It looks like there is evidence of a shift, but is there evidence of a difference in slopes?

water.fit = lm(mortality ~ calcium * north, data = water.df)
summary(water.fit)

## 
## Call:
## lm(formula = mortality ~ calcium * north, data = water.df)
## 
## Residuals:
##     Min      1Q  Median      3Q     Max 
## -221.27  -75.45    8.52   87.48  310.14 
## 
## Coefficients:
##                     Estimate Std. Error t value Pr(>|t|)    
## (Intercept)        1692.3128    32.2005  52.555   <2e-16 ***
## calcium              -1.9313     0.8081  -2.390   0.0202 *  
## northsouth         -169.4978    58.5916  -2.893   0.0054 ** 
## calcium:northsouth   -0.1614     1.0127  -0.159   0.8740    
## ---
## Signif. codes:  0 '***' 0.001 '**' 0.01 '*' 0.05 '.' 0.1 ' ' 1
## 
## Residual standard error: 123.2 on 57 degrees of freedom
## Multiple R-squared:  0.5909, Adjusted R-squared:  0.5694 
## F-statistic: 27.44 on 3 and 57 DF,  p-value: 4.102e-11

Ignoring all model checking (it ain’t so bad STATS 201x kids), there does not appear to be much support for the different slopes model. However there is for the different intercepts model. I would like to explore this visually.

So about those lines…

What I would like to do is to place the fitted lines from each model on each facet of the plot. In addition, I would like the confidence intervals for each line to be added to each line. There might be a way to do this with geom_smooth, and I would be happy to hear about it. My solution involves three steps:

  1. Fitting each of the models, and using predict to get the confidence intervals
  2. Adding the fitted line from each model to each facet
  3. Adding the confidence intervals from each model to each facet

Step 1—getting the data for the confidence intervals

This step involves, as previously mentioned, using the predict function (in fact predict.lm). This should be fairly straightforward. The key here is to add the interval information, and the fitted values to either a new data frame or our existing data frame. I will opt for the latter.

water.fit1 = water.fit ## interaction model
water.fit2 = lm(mortality ~ calcium + north, data = water.df)

water.pred1 = predict(water.fit1, water.df, interval = "confidence")
water.pred2 = predict(water.fit2, water.df, interval = "confidence")

water.df = water.df %>% 
  mutate(fit1 = water.pred1[,"fit"],
         lwr1 = water.pred1[,"lwr"],
         upr1 = water.pred1[,"upr"],
         fit2 = water.pred2[,"fit"],
         lwr2 = water.pred2[,"lwr"],
         upr2 = water.pred2[,"upr"])

Step 2—Adding the fitted lines

Remember that our plot is stored in the variable p.
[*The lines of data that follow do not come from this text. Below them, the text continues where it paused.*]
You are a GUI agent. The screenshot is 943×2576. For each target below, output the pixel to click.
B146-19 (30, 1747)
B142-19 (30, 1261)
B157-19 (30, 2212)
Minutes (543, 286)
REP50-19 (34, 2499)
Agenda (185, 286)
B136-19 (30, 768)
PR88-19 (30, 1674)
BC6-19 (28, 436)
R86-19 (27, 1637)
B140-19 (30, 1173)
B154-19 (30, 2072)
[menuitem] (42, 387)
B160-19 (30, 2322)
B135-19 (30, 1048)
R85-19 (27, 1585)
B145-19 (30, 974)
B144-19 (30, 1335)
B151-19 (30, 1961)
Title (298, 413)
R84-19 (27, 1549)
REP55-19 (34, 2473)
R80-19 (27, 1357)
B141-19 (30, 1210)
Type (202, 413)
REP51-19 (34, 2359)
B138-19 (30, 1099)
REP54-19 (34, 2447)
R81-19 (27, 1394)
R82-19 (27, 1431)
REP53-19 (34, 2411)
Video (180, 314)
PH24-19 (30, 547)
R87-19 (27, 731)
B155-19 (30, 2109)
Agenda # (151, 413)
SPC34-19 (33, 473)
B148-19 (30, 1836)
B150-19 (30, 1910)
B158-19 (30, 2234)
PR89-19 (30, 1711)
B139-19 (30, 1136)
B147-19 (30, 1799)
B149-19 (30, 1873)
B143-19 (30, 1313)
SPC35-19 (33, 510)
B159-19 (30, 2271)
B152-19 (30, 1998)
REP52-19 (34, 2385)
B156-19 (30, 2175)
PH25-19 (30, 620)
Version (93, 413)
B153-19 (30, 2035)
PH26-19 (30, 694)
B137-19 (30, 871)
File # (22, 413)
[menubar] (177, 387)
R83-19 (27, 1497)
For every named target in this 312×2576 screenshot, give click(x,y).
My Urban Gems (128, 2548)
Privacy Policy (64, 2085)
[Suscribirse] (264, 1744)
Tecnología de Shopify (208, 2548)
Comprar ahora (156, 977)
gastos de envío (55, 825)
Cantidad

We will add the fitted lines using the geom_line function. We could have done this with the geom_abline and just the coefficients, however this would have made the method less flexible because we could not accomodate a simple quadratic model for example.

p = p + geom_line(data = water.df, 
                  mapping = aes(x = calcium, y = fit1), 
                  col = "blue", size = 1.2)
p = p + geom_line(data = water.df, 
                  mapping = aes(x = calcium, y = fit2), 
                  col = "red", size = 1.2)
p
Figure 2: Adding the lines

We can see already the lack of support for the different slopes model, however, let’s add the confidence intervals.

Step 3—Adding the confidence intervals

We add the confidence intervals by using the geom_ribbon function. The aesthetic for geom_ribbon requires two sets of y-values, ymin and ymax. These, clearly, are the values we calculated for each of the confidence intervals. We set the color of the bands by setting fill. Setting col controls the border colour of the ribbon. We make these transparent (so they do not obscure our fitted lines), by setting an alpha value closer to zero than to one (0.2 seems to be a good choice).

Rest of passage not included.